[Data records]
'''

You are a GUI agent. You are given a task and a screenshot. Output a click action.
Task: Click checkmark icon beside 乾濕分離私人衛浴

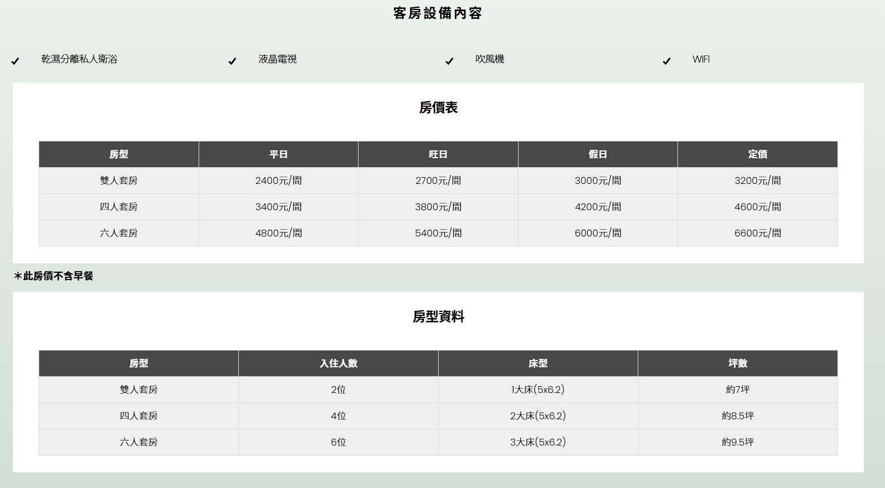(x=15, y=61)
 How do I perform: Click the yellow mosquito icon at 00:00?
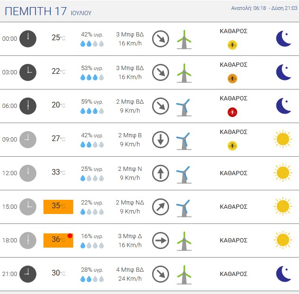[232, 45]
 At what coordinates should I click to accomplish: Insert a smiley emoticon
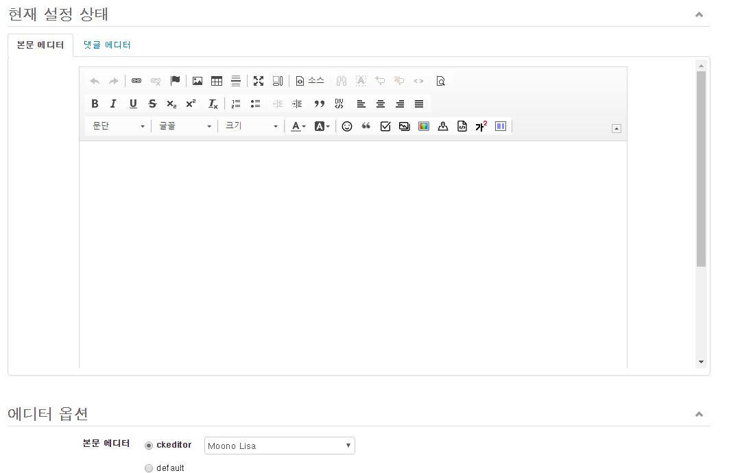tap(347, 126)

'''
'''

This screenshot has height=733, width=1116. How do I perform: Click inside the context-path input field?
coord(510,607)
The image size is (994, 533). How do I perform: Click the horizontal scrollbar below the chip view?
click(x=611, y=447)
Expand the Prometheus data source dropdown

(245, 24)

'''

Report every line of the listing above that contains the string "screenshot".

Correct response:
You are a GUI agent. You are given a task and a screenshot. Output a click action.
This screenshot has height=733, width=1116. How do I perform: Click inside the context-path input field?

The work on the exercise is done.